In 2013, Graeme Simsion published his first novel, The Rosie Project, and the world fell in love with its big-hearted, socially inept protagonist, Don Tillman.
Though some readers and reviewers read Don as a character who was ‘on the spectrum’, Simsion himself has resisted labels in public discussions of his wildly successful series of romantic comedy novels. The Rosie Project and its sequel, The Rosie Effect, have sold millions of copies in 40 different countries.
Simsion's third and final book in the series, The Rosie Result, centres on Don's son, Hudson, and deals more directly with the issue of autism.
In conversation with Clem Bastow – who has written about her own recent autism diagnosis – Simsion and Yenn Purkis – an autistic and non-binary author, blogger, presenter and mentor – will discuss neurodiversity and writing. How has the public conversation changed? And what are the responsibilities of writers who choose to portray neurodiverse characters or address their own diagnoses in their work?
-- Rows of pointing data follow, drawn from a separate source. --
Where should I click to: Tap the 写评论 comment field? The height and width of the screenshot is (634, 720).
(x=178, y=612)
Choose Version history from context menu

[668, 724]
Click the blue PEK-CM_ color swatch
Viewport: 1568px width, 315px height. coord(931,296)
Paperback will be our bookseller for this event.
Graeme Simsion is a Melbourne-based novelist and screenwriter. The Rosie Project and The Rosie Effect have combined global sales approaching five million copies.
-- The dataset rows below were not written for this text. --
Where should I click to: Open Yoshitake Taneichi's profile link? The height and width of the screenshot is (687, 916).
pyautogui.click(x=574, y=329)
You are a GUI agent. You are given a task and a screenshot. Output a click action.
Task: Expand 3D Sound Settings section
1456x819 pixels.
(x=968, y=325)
Clem Bastow is an award-winning cultural critic whose work appears regularly in The Saturday Paper, Fairfax newspapers and The Guardian. She has written about film and television for journals including The Lifted Brow and Kill Your Darlings, and books including Investigating Stranger Things (Palgrave Macmillan), ReFocus: The Films Of Elaine May (Edinburgh University Press) and Copyfight (NewSouth Publishing). She co-wrote and co-presented the 2017 ABC podcast Behind The Belt, a documentary “deep dive” into professional wrestling.
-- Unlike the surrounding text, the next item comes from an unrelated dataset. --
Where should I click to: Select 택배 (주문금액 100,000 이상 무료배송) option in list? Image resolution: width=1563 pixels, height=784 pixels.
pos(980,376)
Based in Melbourne, she holds a Master of Screenwriting from VCA, and teaches screenwriting at University of Melbourne. Clem is currently undertaking a PhD in action cinema and screenwriting at RMIT University.
Yenn (formerly Jeanette) Purkis is an autistic and non-binary author, blogger, presenter and mentor. Yenn is active in the autism world and the wider community. They have a strong presence on social media, posting a daily meme and weekly blog. Yenn has facilitated a support group for autistic women in Canberra since 2011, featured in the ABC documentary Alone in a Crowded Room and was named the 2016 ACT Volunteer of the Year. Yenn lives in their art-filled home known as Whimsy Manor with their feline friend, Mr Kitty.